Reproduced Hive structure

Source: Internet
Author: User
Tags metabase

Reprinted from http://www.csdn.net/article/2010-11-28/282616

Hive Architecture

The structure of Hive

Mainly divided into the following parts:

User interface, including Cli,client,wui.

Metadata storage, usually stored in a relational database such as MySQL, Derby.

Interpreter, compiler, optimizer, actuator.

Hadoop: Use HDFS for storage and compute with MapReduce.

There are three main user interfaces: Cli,client and WUI. One of the most common is when CLI,CLI starts, it initiates a Hive copy at the same time. The client is the guest of hive, and the user connects to the Hive Server. When you start the Client mode, you need to indicate the node where the hive server is located and start hive Server on that node. WUI is a browser that accesses Hive.

Hive stores metadata in the database, such as MySQL, Derby. The metadata in Hive includes the name of the table, the columns and partitions of the table and its properties, the properties of the table (whether it is an external table, etc.), the directory where the table's data resides, and so on.

The interpreter, compiler, optimizer completes HQL query statements from lexical analysis, parsing, compiling, optimization, and query plan generation. The generated query plan is stored in HDFS and subsequently executed by a MapReduce call.

Hive data is stored in HDFS, and most queries are completed by MapReduce (queries that contain *, such as SELECT * from TBL, do not generate mapredcue tasks).

Hive Meta data store

Hive stores metadata in an RDBMS with three modes to connect to the database:

Single User mode: This mode is connected to a in-memory database Derby, which is typically used for Unit Test.

Multi User mode: Connecting to a database over a network is the most frequently used mode.

Remote Server Mode: For non-Java client access metabase, a metastoreserver is started on the server side, and the client accesses the metabase through Metastoreserver using the Thrift protocol.

Data storage for Hive

First, Hive does not have a dedicated data storage format and does not index the data, and users can organize the tables in hive very freely, simply by telling the column separators and row separators in the hive data when creating the table, and hive can parse the data.

Second, all the data in hive is stored in HDFS, and hive contains the following data model: Table,external table,partition,bucket.

The table in hive is conceptually similar to the table in the database, and each table has a corresponding directory store data in hive. For example, a table PVS, its path in HDFS is:/wh/pvs, where WH is the directory of the data warehouse specified by ${hive.metastore.warehouse.dir} in Hive-site.xml, all table data (excluding Ex ternal Table) are stored in this directory.

Partition corresponds to a dense index of Partition columns in the database, but Partition in Hive are organized differently from the database.
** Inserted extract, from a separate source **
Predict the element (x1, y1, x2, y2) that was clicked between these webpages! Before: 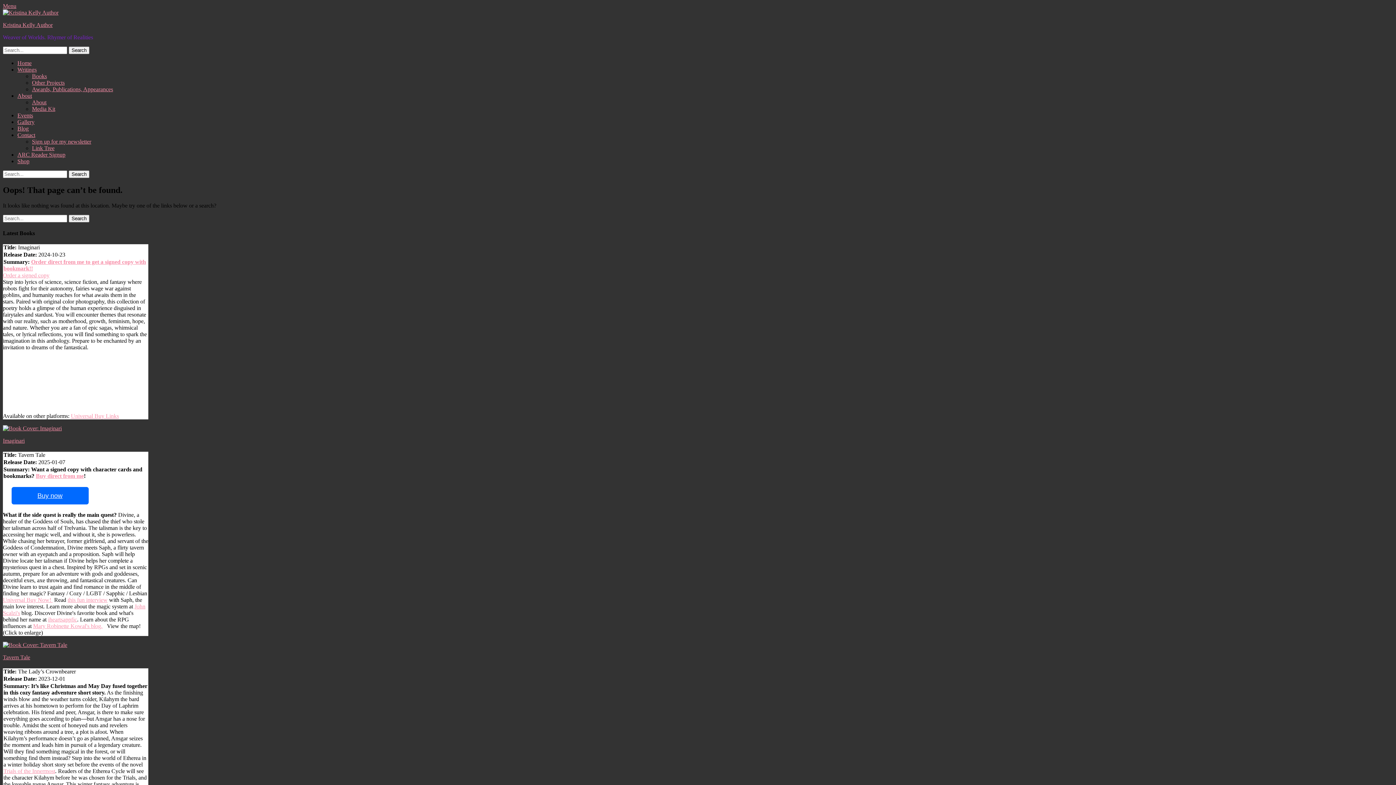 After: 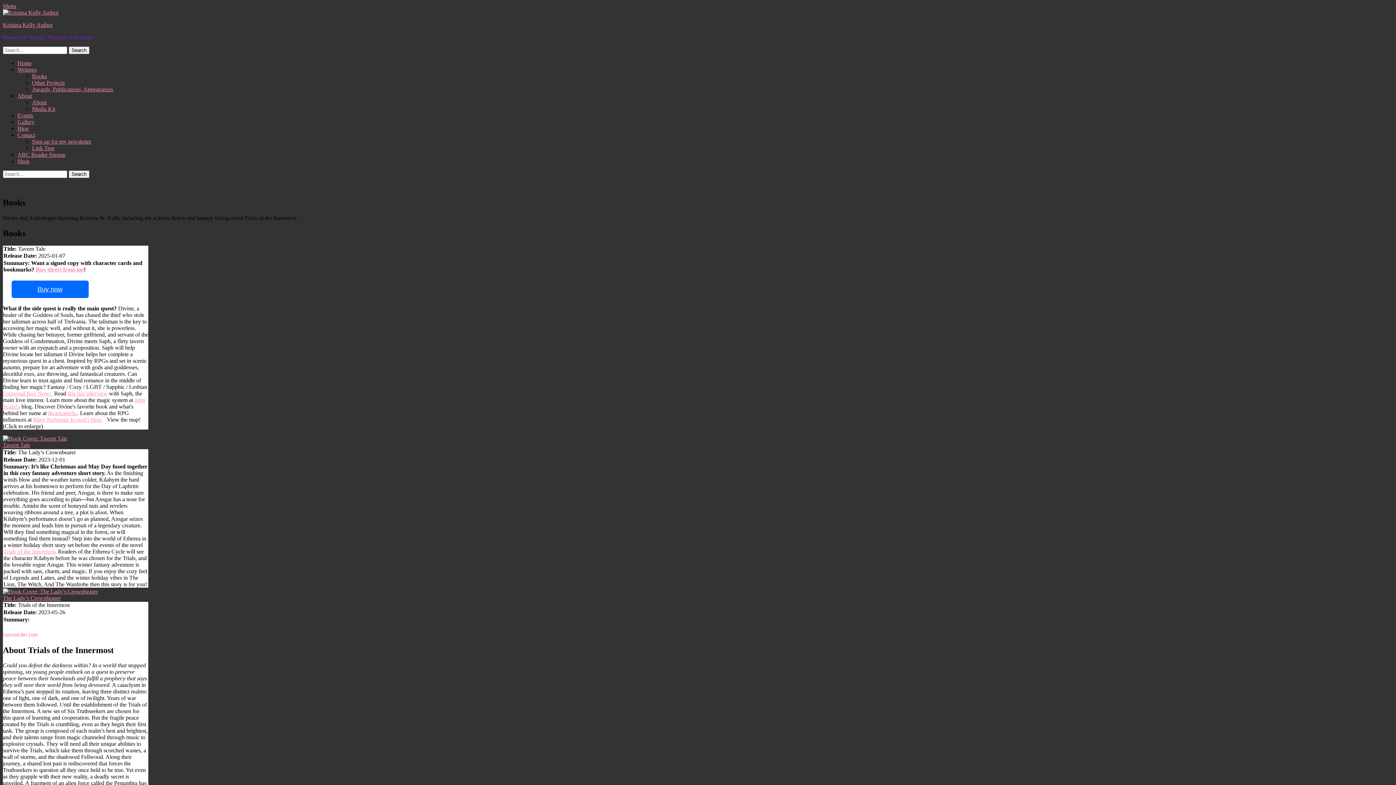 Action: label: Books bbox: (32, 73, 46, 79)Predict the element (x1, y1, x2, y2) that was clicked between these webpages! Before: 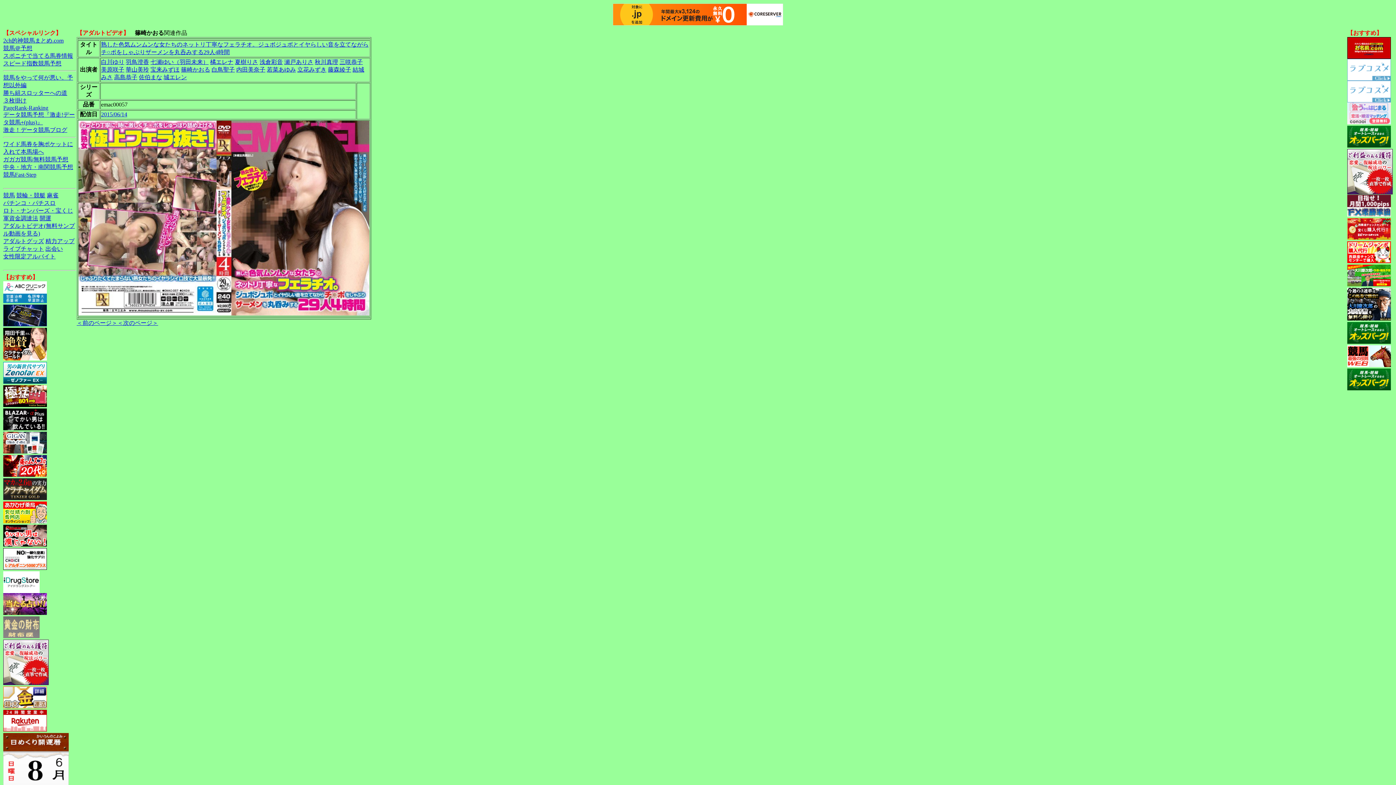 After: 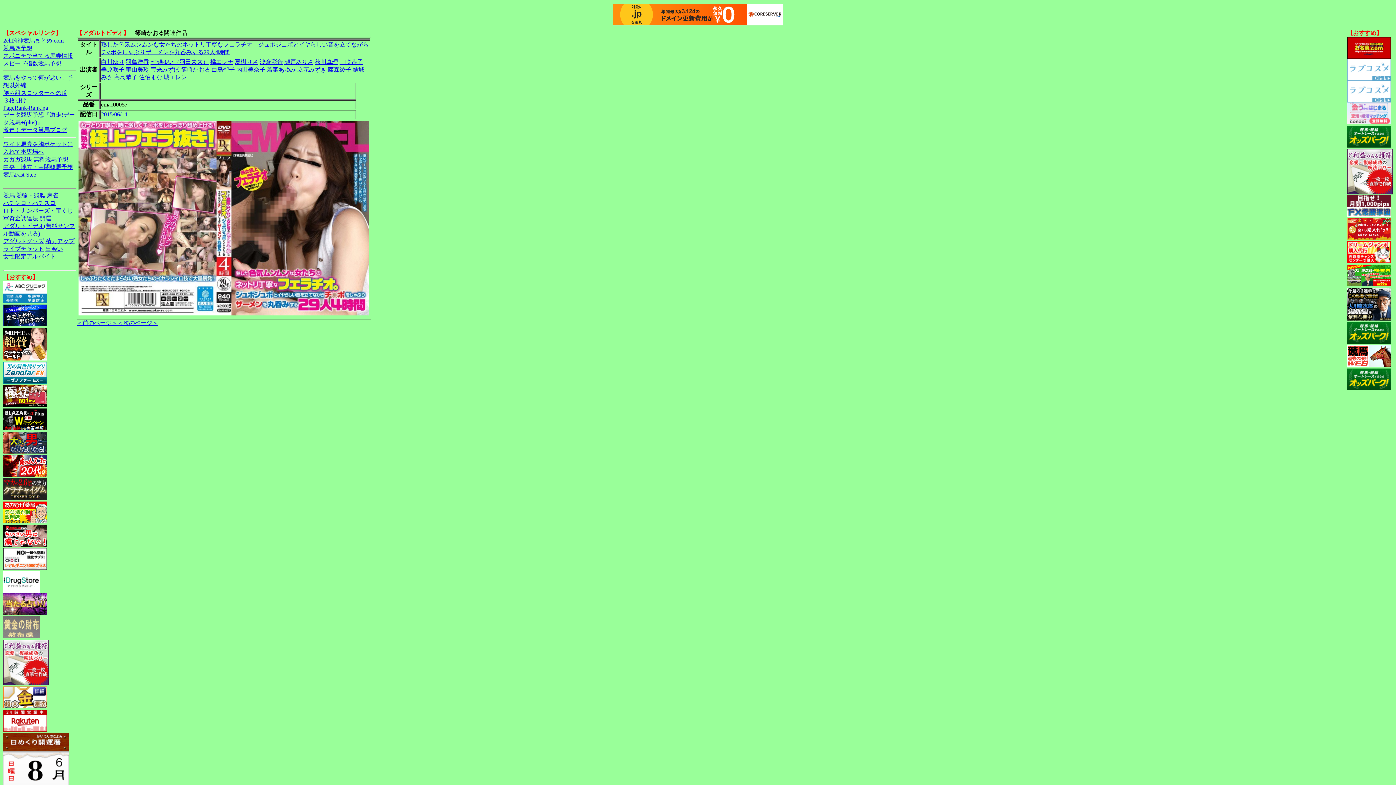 Action: bbox: (1347, 211, 1391, 217)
In Hive, a Partition in a table corresponds to a directory below the table, and all Partition data is stored in the corresponding directory. For example: PVs table contains DS and city two Partition, then corresponds to ds = 20090801, ctry = US HDFS subdirectory is:/wh/pvs/ds=20090801/ctry=us; corresponds to ds = 20090801 , ctry = The HDFS subdirectory for the CA;/wh/pvs/ds=20090801/ctry=ca

Buckets calculates the hash for the specified column, slicing the data according to the hash value, in order to parallel each Bucket corresponding to a file. Spread the user column to 32 buckets, first calculating the value of the user column hash, corresponding to a hash value of 0 of the HDFS directory is:/wh/pvs/ds=20090801/ctry=us/part-00000;hash value of 20 HD The FS directory is:/wh/pvs/ds=20090801/ctry=us/part-00020

External Table points to data that already exists in HDFS, you can create a Partition. It is the same as Table in the metadata organization, while the actual data is stored in a large difference.

Table creation and data loading process (both processes can be completed in the same statement), during the loading of data, the actual data will be moved to the Data Warehouse directory, and then the data pair access will be done directly in the Data Warehouse directory. When you delete a table, the data and metadata in the table are deleted at the same time.

External table has only one process, loading the data and creating the table at the same time (create External table ...). Location), the actual data is stored in the HDFS path specified behind the location and is not moved to the Data Warehouse directory.

Reproduced Hive structure

Contact Us

The content source of this page is from Internet, which doesn't represent Alibaba Cloud's opinion; products and services mentioned on that page don't have any relationship with Alibaba Cloud. If the content of the page makes you feel confusing, please write us an email, we will handle the problem within 5 days after receiving your email.

If you find any instances of plagiarism from the community, please send an email to: info-contact@alibabacloud.com and provide relevant evidence. A staff member will contact you within 5 working days.

A Free Trial That Lets You Build Big!

Start building with 50+ products and up to 12 months usage for Elastic Compute Service

  • Sales Support

    1 on 1 presale consultation

  • After-Sales Support

    24/7 Technical Support 6 Free Tickets per Quarter Faster Response

  • Alibaba Cloud offers highly flexible support services tailored to meet your exact needs.